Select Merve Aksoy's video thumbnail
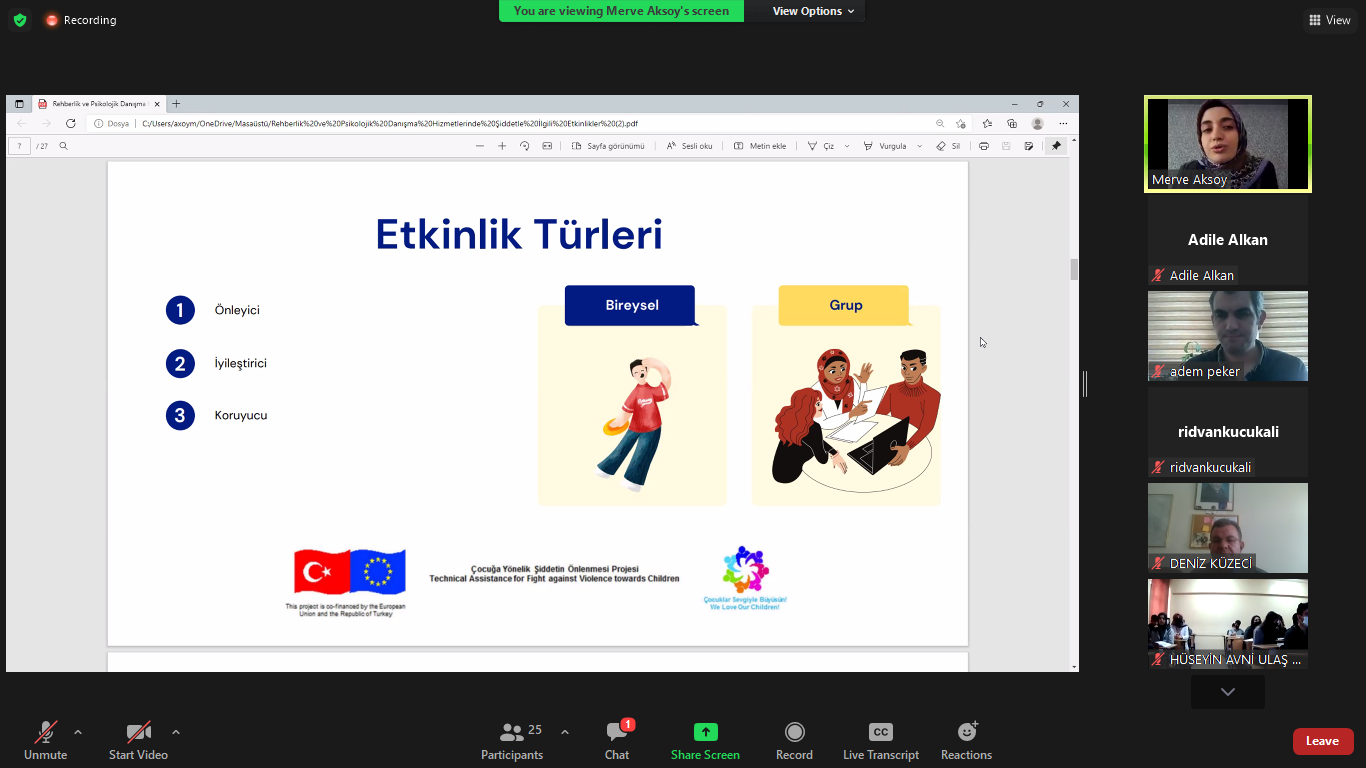The width and height of the screenshot is (1366, 768). click(x=1227, y=143)
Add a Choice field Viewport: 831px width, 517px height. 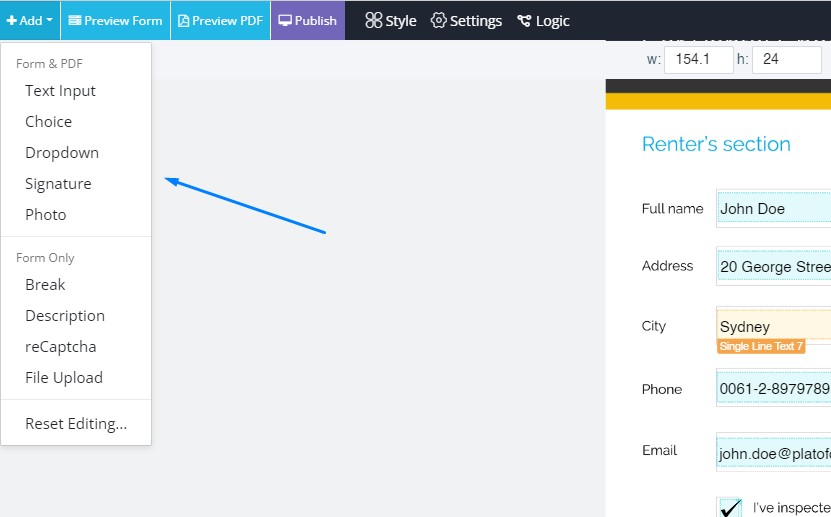[49, 122]
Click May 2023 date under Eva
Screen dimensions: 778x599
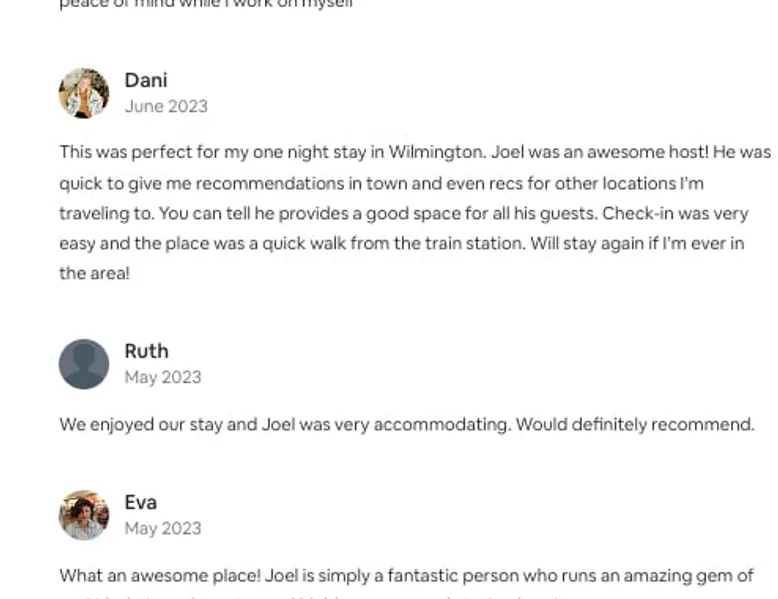pyautogui.click(x=162, y=528)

▶ [TASK DIRECTIONS] Set down again, word for word, the stretch of the records from the line containing "Click May 2023 date under Eva" through the end of the records. Leave the pictures out of your answer.

▶ [OUTPUT OF THE EXERCISE]
Click May 2023 date under Eva
Screen dimensions: 778x599
pyautogui.click(x=162, y=528)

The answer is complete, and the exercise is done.